(Records drawn from a dataset)

╭──

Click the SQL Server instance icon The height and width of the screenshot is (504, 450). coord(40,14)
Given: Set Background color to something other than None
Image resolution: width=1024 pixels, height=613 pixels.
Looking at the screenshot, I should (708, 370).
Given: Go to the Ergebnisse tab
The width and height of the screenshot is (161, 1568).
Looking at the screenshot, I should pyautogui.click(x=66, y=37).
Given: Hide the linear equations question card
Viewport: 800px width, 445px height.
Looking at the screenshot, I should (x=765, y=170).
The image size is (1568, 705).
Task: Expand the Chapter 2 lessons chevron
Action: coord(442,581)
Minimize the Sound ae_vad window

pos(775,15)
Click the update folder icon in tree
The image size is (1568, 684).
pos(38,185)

╰──

*TRY IT*
Filter the records above, keeping each line that contains the word "Given".

*REPLY*
Given: Set Background color to something other than None
Given: Go to the Ergebnisse tab
Given: Hide the linear equations question card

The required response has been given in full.